■ WHAT YOU ARE ASKED TO DO
Update the records by replacing every "computer-use agent" with "screen-control agent", keeping everything else the same.

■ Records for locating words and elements
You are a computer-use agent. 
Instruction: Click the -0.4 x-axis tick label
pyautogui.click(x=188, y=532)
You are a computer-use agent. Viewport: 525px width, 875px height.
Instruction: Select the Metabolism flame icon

■ TASK ANSWER
You are a screen-control agent. 
Instruction: Click the -0.4 x-axis tick label
pyautogui.click(x=188, y=532)
You are a screen-control agent. Viewport: 525px width, 875px height.
Instruction: Select the Metabolism flame icon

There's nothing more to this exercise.